Advanced Machine Learning for Early Detection of Heart Diseases through Audio Analysis
Phone-grade heart sound recordings fuel explainable ensembles for proactive cardiac screening.
Designed prevention and clinical support ensembles for early cardiac screening on the Dangerous Heartbeat Dataset (CHSC2011). Heart sounds were resampled at 4 kHz, segmented into 1-second windows, described with MFCC, chroma, spectral and temporal descriptors, and reduced from 338 to 41 features via Spearman-based filters. The prevention ensemble keeps false normals under control (ROC-AUC 0.96, TPR 43.4% at 1% FPR) while the five-class support ensemble delivers macro F1 81.6 with per-class risk analysis and SHAP explanations.

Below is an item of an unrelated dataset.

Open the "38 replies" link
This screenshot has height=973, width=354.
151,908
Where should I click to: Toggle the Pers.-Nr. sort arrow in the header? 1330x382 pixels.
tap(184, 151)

The study processes the Dangerous Heartbeat Dataset (CHSC2011) by resampling heterogeneous recordings at 4 kHz, slicing 1-second windows and extracting 338 temporal, spectral and cepstral descriptors (MFCC, chroma STFT, RMS, ZCR, CQT, spectral centroid/bandwidth/roll-off). A two-step Spearman filter removes weakly correlated and redundant attributes, shrinking the footprint to 41 features. Two complementary pipelines are trained: a prevention ensemble (Random Forest + MLP Ultra + MLP Rollercoaster) that evaluates normal-vs-rest performance across strict FPR thresholds, and a five-class diagnostic ensemble (Random Forest + MLP Ultra) that balances macro F1, MCC and per-class risk. SHAP values and permutation importance explain decisions and highlight waveform regions that drive predictions.
This project is licensed under the MIT License. Feel free to use, modify, and distribute the code as per the terms of the license.